Exercise:
All of the data is to be set down again without any alteration.

Dataset items:
::::

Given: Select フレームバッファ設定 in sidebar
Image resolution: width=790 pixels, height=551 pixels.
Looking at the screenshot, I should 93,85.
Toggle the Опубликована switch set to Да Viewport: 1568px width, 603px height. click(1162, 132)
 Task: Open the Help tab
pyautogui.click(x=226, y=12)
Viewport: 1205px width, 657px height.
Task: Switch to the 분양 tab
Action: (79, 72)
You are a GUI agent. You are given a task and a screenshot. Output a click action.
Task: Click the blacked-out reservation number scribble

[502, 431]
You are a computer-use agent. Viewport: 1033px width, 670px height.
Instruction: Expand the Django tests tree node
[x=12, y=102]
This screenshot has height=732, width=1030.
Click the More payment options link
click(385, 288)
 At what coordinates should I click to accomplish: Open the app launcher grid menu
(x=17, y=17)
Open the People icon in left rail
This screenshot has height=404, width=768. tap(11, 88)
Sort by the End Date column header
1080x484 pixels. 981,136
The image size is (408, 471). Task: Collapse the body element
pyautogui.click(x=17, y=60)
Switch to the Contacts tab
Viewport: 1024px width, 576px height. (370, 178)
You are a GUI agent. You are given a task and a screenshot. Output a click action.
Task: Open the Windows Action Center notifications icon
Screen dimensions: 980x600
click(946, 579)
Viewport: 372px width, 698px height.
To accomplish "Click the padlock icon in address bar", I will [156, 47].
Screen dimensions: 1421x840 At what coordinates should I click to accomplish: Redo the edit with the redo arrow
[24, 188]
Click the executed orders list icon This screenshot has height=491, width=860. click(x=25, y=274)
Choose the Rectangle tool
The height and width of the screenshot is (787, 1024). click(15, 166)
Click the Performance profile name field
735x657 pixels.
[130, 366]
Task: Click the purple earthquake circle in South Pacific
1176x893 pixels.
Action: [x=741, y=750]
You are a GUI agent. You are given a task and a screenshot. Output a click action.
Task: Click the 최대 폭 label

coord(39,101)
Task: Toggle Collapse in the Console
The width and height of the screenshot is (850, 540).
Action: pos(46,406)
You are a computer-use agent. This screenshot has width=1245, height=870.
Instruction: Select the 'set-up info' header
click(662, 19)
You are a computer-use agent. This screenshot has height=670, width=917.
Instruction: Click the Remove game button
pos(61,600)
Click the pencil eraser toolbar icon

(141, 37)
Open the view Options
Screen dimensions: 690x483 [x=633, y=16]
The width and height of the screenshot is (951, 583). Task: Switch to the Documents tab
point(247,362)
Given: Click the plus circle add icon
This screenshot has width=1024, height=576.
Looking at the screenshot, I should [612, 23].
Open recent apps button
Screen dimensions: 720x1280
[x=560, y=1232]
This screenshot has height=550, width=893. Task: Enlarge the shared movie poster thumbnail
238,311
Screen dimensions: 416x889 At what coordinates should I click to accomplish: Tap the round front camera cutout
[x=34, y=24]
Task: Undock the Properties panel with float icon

::::

Exercise output:
Given: Select フレームバッファ設定 in sidebar
Image resolution: width=790 pixels, height=551 pixels.
Looking at the screenshot, I should 93,85.
Toggle the Опубликована switch set to Да Viewport: 1568px width, 603px height. click(1162, 132)
 Task: Open the Help tab
pyautogui.click(x=226, y=12)
Viewport: 1205px width, 657px height.
Task: Switch to the 분양 tab
Action: (79, 72)
You are a GUI agent. You are given a task and a screenshot. Output a click action.
Task: Click the blacked-out reservation number scribble

[502, 431]
You are a computer-use agent. Viewport: 1033px width, 670px height.
Instruction: Expand the Django tests tree node
[x=12, y=102]
This screenshot has height=732, width=1030.
Click the More payment options link
click(385, 288)
 At what coordinates should I click to accomplish: Open the app launcher grid menu
(x=17, y=17)
Open the People icon in left rail
This screenshot has height=404, width=768. tap(11, 88)
Sort by the End Date column header
1080x484 pixels. 981,136
The image size is (408, 471). Task: Collapse the body element
pyautogui.click(x=17, y=60)
Switch to the Contacts tab
Viewport: 1024px width, 576px height. (370, 178)
You are a GUI agent. You are given a task and a screenshot. Output a click action.
Task: Open the Windows Action Center notifications icon
Screen dimensions: 980x600
click(946, 579)
Viewport: 372px width, 698px height.
To accomplish "Click the padlock icon in address bar", I will [156, 47].
Screen dimensions: 1421x840 At what coordinates should I click to accomplish: Redo the edit with the redo arrow
[24, 188]
Click the executed orders list icon This screenshot has height=491, width=860. click(x=25, y=274)
Choose the Rectangle tool
The height and width of the screenshot is (787, 1024). click(15, 166)
Click the Performance profile name field
735x657 pixels.
[130, 366]
Task: Click the purple earthquake circle in South Pacific
1176x893 pixels.
Action: [x=741, y=750]
You are a GUI agent. You are given a task and a screenshot. Output a click action.
Task: Click the 최대 폭 label

coord(39,101)
Task: Toggle Collapse in the Console
The width and height of the screenshot is (850, 540).
Action: pos(46,406)
You are a computer-use agent. This screenshot has width=1245, height=870.
Instruction: Select the 'set-up info' header
click(662, 19)
You are a computer-use agent. This screenshot has height=670, width=917.
Instruction: Click the Remove game button
pos(61,600)
Click the pencil eraser toolbar icon

(141, 37)
Open the view Options
Screen dimensions: 690x483 [x=633, y=16]
The width and height of the screenshot is (951, 583). Task: Switch to the Documents tab
point(247,362)
Given: Click the plus circle add icon
This screenshot has width=1024, height=576.
Looking at the screenshot, I should [612, 23].
Open recent apps button
Screen dimensions: 720x1280
[x=560, y=1232]
This screenshot has height=550, width=893. Task: Enlarge the shared movie poster thumbnail
238,311
Screen dimensions: 416x889 At what coordinates should I click to accomplish: Tap the round front camera cutout
[x=34, y=24]
Task: Undock the Properties panel with float icon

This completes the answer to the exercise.